# Work instruction:
Only the lines from the one with "Task: Click the green 强撑线 legend marker" through the end of the material, both ends included, should be retyped exactly.

# Materials provided:
- - - - -
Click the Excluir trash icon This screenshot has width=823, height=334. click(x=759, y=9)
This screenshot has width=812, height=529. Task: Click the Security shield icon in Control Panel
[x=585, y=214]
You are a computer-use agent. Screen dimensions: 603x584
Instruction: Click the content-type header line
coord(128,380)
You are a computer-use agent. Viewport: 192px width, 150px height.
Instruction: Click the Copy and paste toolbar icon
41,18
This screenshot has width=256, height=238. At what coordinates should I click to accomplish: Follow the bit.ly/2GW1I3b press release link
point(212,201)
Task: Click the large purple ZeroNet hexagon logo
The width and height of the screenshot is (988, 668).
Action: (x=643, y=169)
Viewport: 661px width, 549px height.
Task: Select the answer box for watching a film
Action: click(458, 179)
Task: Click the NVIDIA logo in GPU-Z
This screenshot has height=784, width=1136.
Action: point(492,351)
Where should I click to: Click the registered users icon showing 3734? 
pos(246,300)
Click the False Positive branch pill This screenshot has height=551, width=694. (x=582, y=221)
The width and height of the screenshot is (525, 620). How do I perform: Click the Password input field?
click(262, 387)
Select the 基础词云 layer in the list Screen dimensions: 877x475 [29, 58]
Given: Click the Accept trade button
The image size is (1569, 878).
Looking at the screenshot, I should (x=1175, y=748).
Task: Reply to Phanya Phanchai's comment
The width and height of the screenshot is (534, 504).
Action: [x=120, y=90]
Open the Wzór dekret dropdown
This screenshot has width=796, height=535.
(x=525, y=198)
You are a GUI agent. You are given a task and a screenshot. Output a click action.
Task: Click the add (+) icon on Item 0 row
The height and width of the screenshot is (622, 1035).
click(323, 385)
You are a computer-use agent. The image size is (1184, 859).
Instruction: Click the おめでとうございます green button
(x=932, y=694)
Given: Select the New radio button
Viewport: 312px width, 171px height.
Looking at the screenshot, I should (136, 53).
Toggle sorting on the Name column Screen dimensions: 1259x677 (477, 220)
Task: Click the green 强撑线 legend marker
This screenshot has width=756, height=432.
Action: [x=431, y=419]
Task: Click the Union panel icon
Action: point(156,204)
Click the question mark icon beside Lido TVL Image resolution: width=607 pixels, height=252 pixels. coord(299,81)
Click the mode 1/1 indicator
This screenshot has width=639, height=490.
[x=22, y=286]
- - - - -
# Answer section:
Task: Click the green 强撑线 legend marker
This screenshot has width=756, height=432.
Action: [x=431, y=419]
Task: Click the Union panel icon
Action: point(156,204)
Click the question mark icon beside Lido TVL Image resolution: width=607 pixels, height=252 pixels. coord(299,81)
Click the mode 1/1 indicator
This screenshot has width=639, height=490.
[x=22, y=286]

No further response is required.